ATs recognize the physical, mental, and emotional demands as well as job requirements for firefighters. Fire departments that use an AT will demonstrate decreased health care costs and will aid in returning personnel to full duty stronger. Just as diagnosis and preventive maintenance are understood to be necessary to keep fire apparatus in service, they are no less important for the health and safety of each firefighter.7
1. Norwood, PJ, Newman, N. “Train like the tactical athlete you are!” Fire Engineering (12/22/2014).
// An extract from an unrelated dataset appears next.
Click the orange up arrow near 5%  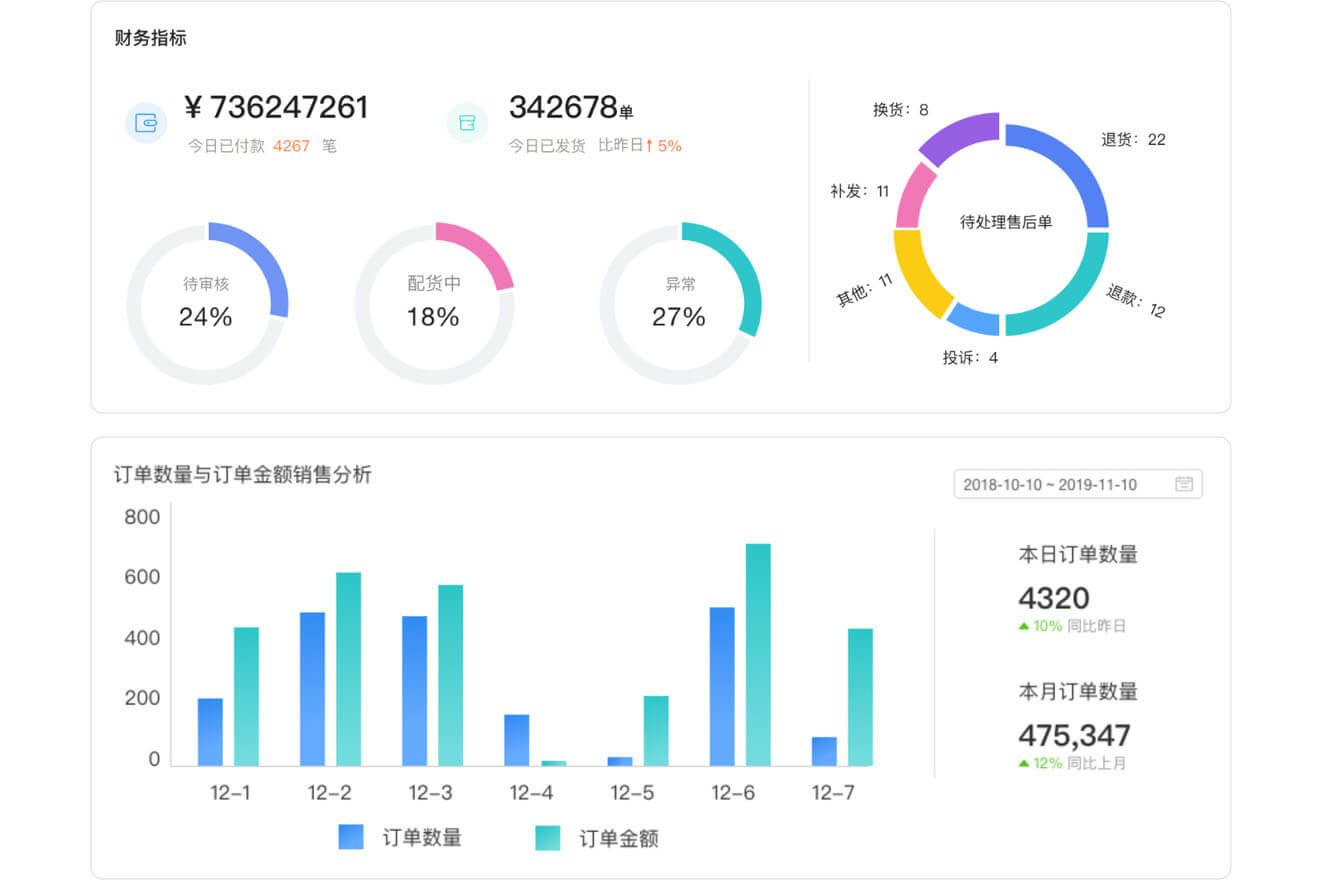[x=649, y=146]
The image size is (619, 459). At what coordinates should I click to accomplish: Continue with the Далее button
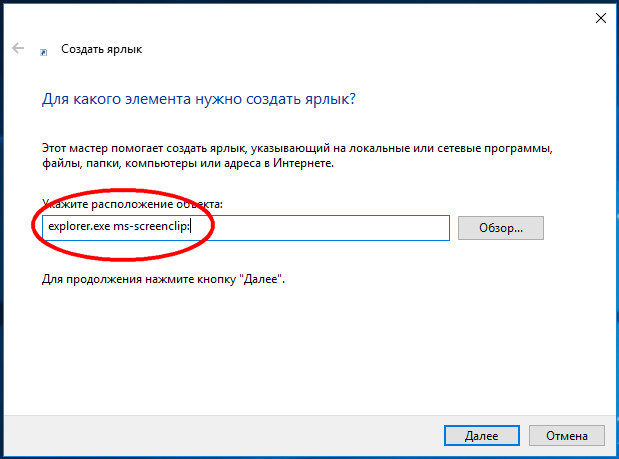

2. National Athletic Trainers’ Association. “Terminology,” http://www.nata.org/athletic-training/terminology. Accessed January 21, 2016.
3. Larson, MC, et al. “Reducing Lost Workdays After Work-related Injuries.” Journal of Occupational and Environmental Medicine 53.10 (2011): 1199-204.
4. Zimmerman, GR. Industrial Medicine and Athletic Training: Cost-Effectiveness in the Non-traditional Setting (1993). Journal of Athletic Training, 28(2), 131-136.
5. National Athletic Trainers’ Association. “Athletic Trainers Provide High Return on Investment in Today’s Workplace.” Accessed January 21, 2016.
6. Burke, NC. “Athletic Trainers: A Fresh Approach to Reducing Medical Costs and Enhancing Safety,” The Police Chief, 82 (May 2015): 26-30.
7. State Fire Marshal’s Office. FY 13 Firefighter Fatality Investigation: Annual Report to the Texas Commissioner of Insurance.
DEENA KILPATRICK MS, LAT, ATC, is the athletic trainer for the San Antonio (TX) Fire Department. She received a bachelor’s degree in athletic training from Texas Lutheran University and a master’s degree in athletic training from West Virginia University. She has athletic training experience working at the Division III, Division I, and secondary school setting as well as working with the U.S. Olympic Fencing Team. Kilpatrick also has an athletic training license for the state of Texas as well as a national certification. She is the vice president of the Public Safety Athletic Trainers’ Society as well as the public safety liaison to the Committee on Practice Advancement for the National Athletic Trainers’ Association.